**SOURCE RECORDS**:
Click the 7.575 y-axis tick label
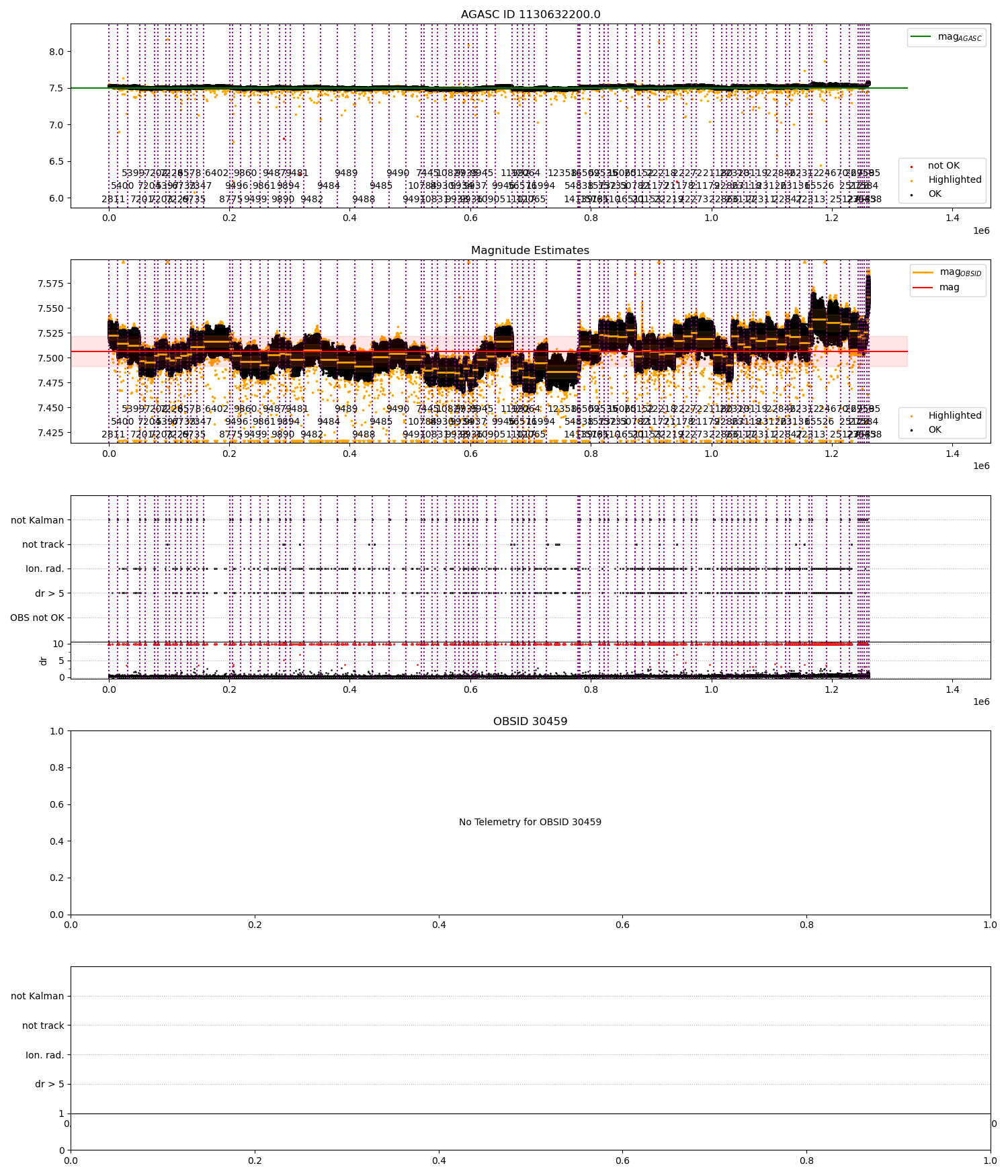This screenshot has width=1008, height=1176. 50,284
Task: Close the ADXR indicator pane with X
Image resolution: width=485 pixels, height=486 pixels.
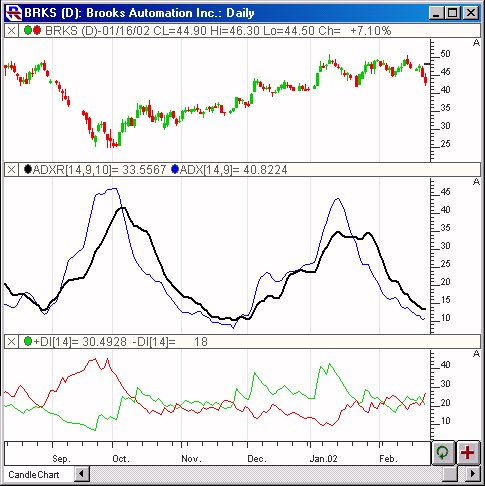Action: tap(11, 170)
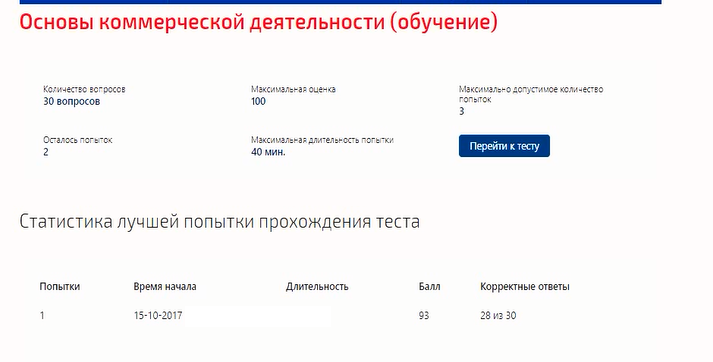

**YOUR ASSIGNMENT**:
From the first line to the last, repeat the material exactly, but drop the pictures.

**REPLY TO THE TASK**:
Click the 7.575 y-axis tick label
This screenshot has width=1008, height=1176. 50,284
Task: Close the ADXR indicator pane with X
Image resolution: width=485 pixels, height=486 pixels.
Action: tap(11, 170)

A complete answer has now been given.